成瀬巳喜男監督の代表作「めし」を名画座で上映するというので、飛んでいきました。
いい作品には、見るたびに新しい発見があります。出演者が皆、自然体で演じています。自然体という表現でいいのかな。「演じていない」感じを観客に提示している。原節子・上原謙の大スター扮する夫婦が、次第にリアルな庶民に見えてくるのは、そうした「演技の排除」のせいなのかもしれません。
「仲代達矢が語る 日本映画黄金時代」(春日太一著、PHP新書)に、その一端が垣間見られます。成瀬は仲代さんに以下のような注文をしたそうです。
「なるたけ私の映画ではじっとしててね」
「君は芝居の新劇から出た、まあ、今でも新劇にいるらしいけど、いわゆる新劇のお芝居はしないでね」
「つまらんテクニックは使わなくてもいい。なるたけ静かに演技してね。立ってるだけでいいからね。黒澤(明)君とこでやってるみたいな、ああいう大げさな芝居しないで」
役者に頼らずリアリティを追及するには、画割りやセリフの完成度によほど自信がなければいけません。時代劇の場合は、演技にある程度の様式美が求められることもあるでしょう。でも、それがクサくなりすぎれば、ただの田舎芝居。「真田丸」第15回「秀吉」はどうだったんでしょうか。

戦国坊っちゃん?

前週のラストで巨大な大坂城に圧倒される真田信繁を見せておきながら、冒頭に「巨大な大坂城に圧倒される信繁」とのナレーションを入れ、直後に巨大な大坂城に圧倒される信繁を再び見せる演出は何なんでしょうね? 視聴者の記憶力を過小評価してるんでしょうか。ナレのムダ遣いでもあります。
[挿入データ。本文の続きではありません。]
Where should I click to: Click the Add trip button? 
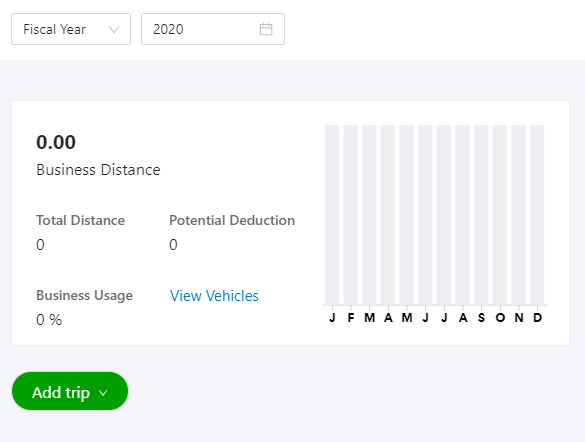tap(70, 391)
信繁が秀吉の顔面を人差し指で差す、無礼モードで始まる両者の対面。関白殿下も、小わっぱにそんな真似をされたら、このころ最大の懸案だった島津なんかほったらかして、真っ先に真田を征伐したくなりますわな。
行き先は吉野太夫の興座。一級の太夫を京都島原から大坂に招いて住まわせていたんですか? さすがは太閤。へええ、ありえないほどの強大な権力です。閑吟集から拾った歌を披露する吉野。後年の吉原花魁(おいらん)もそうですが、太夫といえば和歌、古典などの教養にすぐれた才女です。座敷で客に手を重ね媚を売るなど考えられませんが、「真田丸」ではやります。場末のスナックママが「ヒーさん、おビールもう1本いかが?」と、注文を促すために色気を振りまいてるみたい。吉野太夫は、大河「武蔵 MUSASHI」でも主人公に同衾を迫るハスッパ遊女のごとく扱われていました。大河史上、もっとも過小評価されている人物かもしれません。
そのスナックママに入れ揚げて、「ラブホ行こう、ラブホ」と口説いてる田舎の成金社長が秀吉ね。あっさりフラレて、「行っちゃうのか?」と現代語。殿下、イタすぎますぞ。
石田三成に詰問された秀吉が遊興の動機を信繁に押しつけたり、信繁自身がトガをかぶったりする場面は笑うところ? ここで問われもしないのに、外出を自分のせいにして権力者をかばい倒す主人公の慇懃無礼っぷりにはヘドが出そうですよ。機転が利くキャラ提出のつもりだったんでしょうか。視聴者には夏目漱石の「坊っちゃん」に出てくる美術教師にしか見えませんがね。来週から「真田丸」改め「野だいこ」として放送したら? 「殿下、石垣の曲がり具合ったらありませんでげす。ターナー城と名づけましょう」などと、赤シャツ着た秀吉に進言すればよろしい。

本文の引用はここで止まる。